La PWC explique ainsi la venue de la migration philippine par les politiques mises en place par le gouvernement canadien. Certes, le gouvernement philippin n’a pas poussé ses citoyens à quitter le pays pour trouver de l’emploi, mais les marchés du travail étrangers établissent des conditions répondant aux besoins économiques et en matière d’emplois des Philippines. On peut citer le marché du travail du Canada, mais aussi celui de pays de toutes les régions du monde dont l’Arabie Saoudite et les États-Unis. La mise en oeuvre du PEME correspondait parfaitement à l’intensification de la Labour Export Policy qui donne lieu à « une hausse remarquable du nombre d’immigrantes et d’immigrants philippins ». On estime actuellement que plus de 90 000 Philippines sont venues au Canada à titre de travailleuses domestiques, suite à la mise en place du PEME et du programme qui l’a remplacé, le Programme concernant les aides familiaux résidants (PAFR). Le PAFR a remplacé le PEME en 1991 et demeure le programme officiel du gouvernement canadien à l’égard des travailleurs domestiques[8].

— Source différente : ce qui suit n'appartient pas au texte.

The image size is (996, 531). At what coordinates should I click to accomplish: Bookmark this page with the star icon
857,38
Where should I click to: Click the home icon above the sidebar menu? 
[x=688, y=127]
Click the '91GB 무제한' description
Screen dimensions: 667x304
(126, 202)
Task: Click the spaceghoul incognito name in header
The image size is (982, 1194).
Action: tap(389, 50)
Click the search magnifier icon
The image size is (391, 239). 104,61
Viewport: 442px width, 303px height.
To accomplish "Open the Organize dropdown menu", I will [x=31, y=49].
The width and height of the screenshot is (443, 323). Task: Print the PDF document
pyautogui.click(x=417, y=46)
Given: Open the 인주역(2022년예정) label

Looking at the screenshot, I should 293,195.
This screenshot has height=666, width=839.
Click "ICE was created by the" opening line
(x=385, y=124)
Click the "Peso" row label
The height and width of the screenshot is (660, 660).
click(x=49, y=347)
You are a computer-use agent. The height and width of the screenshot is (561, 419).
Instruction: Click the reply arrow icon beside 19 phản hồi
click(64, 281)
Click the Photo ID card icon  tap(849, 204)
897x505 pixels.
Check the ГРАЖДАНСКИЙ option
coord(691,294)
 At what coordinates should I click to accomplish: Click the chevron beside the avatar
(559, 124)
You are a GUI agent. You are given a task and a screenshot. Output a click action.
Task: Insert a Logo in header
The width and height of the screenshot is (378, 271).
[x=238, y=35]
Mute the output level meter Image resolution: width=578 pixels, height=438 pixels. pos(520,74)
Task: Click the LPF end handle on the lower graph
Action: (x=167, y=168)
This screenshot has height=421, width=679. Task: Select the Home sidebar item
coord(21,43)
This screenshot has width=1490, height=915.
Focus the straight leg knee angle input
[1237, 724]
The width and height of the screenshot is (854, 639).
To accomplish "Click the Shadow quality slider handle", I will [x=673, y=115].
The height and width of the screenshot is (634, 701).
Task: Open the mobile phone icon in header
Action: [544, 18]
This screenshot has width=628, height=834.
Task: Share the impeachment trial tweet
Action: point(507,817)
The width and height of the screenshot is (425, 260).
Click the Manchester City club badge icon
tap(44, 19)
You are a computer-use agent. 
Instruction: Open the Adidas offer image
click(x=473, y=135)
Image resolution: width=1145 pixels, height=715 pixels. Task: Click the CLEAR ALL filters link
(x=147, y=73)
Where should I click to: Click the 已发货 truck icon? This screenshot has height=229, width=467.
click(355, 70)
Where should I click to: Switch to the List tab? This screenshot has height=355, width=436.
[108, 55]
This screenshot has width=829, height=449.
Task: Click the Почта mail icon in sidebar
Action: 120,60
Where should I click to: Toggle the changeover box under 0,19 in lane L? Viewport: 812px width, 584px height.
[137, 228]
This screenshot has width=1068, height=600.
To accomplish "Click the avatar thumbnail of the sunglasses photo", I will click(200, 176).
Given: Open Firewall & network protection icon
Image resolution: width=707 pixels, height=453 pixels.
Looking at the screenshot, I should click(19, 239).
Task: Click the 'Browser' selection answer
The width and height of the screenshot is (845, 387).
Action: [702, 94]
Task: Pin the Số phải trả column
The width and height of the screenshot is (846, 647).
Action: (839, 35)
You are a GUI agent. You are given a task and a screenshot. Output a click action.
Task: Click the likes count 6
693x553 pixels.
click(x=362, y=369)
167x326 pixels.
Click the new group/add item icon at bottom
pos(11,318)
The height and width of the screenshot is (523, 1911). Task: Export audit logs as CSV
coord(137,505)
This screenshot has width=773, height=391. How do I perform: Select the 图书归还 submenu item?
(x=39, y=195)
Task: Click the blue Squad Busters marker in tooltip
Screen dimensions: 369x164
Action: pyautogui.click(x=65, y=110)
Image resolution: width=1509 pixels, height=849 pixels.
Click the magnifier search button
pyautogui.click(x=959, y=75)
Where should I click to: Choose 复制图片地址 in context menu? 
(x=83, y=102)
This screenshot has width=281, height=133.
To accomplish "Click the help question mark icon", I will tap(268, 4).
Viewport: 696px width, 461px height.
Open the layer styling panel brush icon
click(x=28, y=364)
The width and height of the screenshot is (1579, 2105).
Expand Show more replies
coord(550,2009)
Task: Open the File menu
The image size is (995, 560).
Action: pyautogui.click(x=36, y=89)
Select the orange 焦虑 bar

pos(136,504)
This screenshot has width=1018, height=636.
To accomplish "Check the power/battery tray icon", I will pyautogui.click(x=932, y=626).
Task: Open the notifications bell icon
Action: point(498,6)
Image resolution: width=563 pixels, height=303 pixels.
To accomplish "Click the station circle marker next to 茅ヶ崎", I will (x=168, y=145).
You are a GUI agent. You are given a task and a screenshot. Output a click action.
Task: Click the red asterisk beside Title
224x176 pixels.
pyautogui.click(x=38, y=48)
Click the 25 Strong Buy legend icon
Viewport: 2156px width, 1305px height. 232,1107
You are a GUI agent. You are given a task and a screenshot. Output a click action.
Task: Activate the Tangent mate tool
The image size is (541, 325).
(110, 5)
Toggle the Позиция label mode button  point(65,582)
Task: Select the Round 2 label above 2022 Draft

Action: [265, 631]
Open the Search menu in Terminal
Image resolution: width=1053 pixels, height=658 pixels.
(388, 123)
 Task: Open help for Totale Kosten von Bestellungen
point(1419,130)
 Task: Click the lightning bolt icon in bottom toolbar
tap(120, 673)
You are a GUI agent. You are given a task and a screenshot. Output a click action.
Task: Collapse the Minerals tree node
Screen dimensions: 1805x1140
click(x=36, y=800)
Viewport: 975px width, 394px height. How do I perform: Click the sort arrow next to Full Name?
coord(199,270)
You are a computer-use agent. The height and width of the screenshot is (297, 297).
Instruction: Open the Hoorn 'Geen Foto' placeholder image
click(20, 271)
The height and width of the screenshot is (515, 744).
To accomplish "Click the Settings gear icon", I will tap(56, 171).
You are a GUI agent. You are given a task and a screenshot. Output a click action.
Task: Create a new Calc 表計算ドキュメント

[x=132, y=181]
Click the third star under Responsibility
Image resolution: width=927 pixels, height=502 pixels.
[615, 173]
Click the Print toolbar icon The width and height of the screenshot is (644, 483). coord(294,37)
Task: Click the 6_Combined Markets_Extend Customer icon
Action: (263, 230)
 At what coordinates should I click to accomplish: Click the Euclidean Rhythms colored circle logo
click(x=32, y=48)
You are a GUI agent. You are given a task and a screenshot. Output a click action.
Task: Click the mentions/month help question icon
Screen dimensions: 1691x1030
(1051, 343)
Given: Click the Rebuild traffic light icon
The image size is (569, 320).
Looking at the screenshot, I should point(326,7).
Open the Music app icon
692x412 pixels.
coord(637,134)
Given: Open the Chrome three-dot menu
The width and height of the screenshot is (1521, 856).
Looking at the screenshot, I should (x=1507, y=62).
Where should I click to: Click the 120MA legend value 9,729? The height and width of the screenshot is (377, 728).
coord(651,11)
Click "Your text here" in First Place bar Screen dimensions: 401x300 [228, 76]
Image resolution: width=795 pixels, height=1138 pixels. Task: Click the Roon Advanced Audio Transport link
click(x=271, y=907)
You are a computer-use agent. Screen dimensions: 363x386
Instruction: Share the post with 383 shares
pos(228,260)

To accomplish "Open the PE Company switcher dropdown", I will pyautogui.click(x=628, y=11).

Des conditions de travail difficiles
On désigne les travailleurs migrants philippins comme les héros des temps modernes aux Philippines. On affirme même souvent que c’est grâce à eux que l’économie des Philippines n’a pas souffert de la « grippe » asiatique en 1997-98. Cette position adoptée par le gouvernement des Philippines occulte toutefois la réalité que constituent la violence, les faibles salaires, les conditions de travail intolérables, la discrimination et l’exploitation dont sont victimes les travailleurs migrants philippins dans le monde entier.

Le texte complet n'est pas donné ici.